La Bulgarie est un État membre à part entière de l’Union européenne (UE) depuis le 1er janvier 2007 et, à ce titre, elle contrôle les frontières maritimes extérieures de l’UE avec la mer Noire, conformément aux politiques douanières européennes. Le nombre de conteneurs entrant et sortant par son plus grand port maritime, le port de Varna, n’a cessé d’augmenter au cours des dix dernières années (voir diagramme n° 1), mais il ne représente qu’une petite partie des flux de marchandises traversant les frontières maritimes de l’Union pour entrer ou sortir du territoire européen. La plupart des marchandises entrant en Bulgarie par voie maritime sont mises en libre circulation sur le marché national ou sont en transit vers des États membres voisins. Les mouvements transfrontaliers vers des pays qui ne sont pas membres de l’UE et les transbordements sont plutôt une exception.

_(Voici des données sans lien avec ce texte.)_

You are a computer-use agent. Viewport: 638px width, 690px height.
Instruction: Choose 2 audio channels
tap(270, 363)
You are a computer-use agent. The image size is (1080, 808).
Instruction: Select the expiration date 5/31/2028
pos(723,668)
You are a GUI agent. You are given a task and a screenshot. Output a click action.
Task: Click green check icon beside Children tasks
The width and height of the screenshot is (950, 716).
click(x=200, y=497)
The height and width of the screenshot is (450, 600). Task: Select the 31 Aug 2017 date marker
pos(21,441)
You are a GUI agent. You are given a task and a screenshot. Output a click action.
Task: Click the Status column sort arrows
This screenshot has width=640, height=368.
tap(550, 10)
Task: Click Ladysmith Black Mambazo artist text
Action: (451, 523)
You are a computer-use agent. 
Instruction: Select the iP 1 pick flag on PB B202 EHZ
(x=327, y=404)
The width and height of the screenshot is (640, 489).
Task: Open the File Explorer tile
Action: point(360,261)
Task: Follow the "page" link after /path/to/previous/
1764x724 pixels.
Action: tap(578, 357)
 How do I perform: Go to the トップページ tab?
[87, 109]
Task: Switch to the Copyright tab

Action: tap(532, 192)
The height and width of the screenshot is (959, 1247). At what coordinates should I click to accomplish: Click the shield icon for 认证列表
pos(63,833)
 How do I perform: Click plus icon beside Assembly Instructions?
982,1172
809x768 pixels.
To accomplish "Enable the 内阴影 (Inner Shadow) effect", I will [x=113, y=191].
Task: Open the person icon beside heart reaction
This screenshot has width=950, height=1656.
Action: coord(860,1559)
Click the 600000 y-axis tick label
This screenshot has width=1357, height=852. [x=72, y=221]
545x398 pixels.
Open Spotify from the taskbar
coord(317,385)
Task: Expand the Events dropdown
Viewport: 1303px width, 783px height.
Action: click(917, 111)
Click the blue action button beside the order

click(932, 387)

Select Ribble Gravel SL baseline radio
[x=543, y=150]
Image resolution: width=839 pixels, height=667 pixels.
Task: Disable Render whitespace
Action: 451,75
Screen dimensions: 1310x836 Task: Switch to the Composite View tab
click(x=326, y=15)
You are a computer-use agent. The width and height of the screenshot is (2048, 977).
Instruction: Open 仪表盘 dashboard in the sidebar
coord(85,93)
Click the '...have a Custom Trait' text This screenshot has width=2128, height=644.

Pour garantir la sûreté et la résilience des chaînes logistiques internationales, il est impératif que des politiques strictes soient rigoureusement appliquées aux ports, quels que soient leurs volumes de trafic. Dans le présent article, nous passerons en revue le modèle d’analyse des risques utilisé par le bureau des douanes du port de Varna, les diverses plateformes numériques auxquelles l’Administration des douanes a recours et, enfin, certains des défis auxquels les douaniers de première ligne sont confrontés.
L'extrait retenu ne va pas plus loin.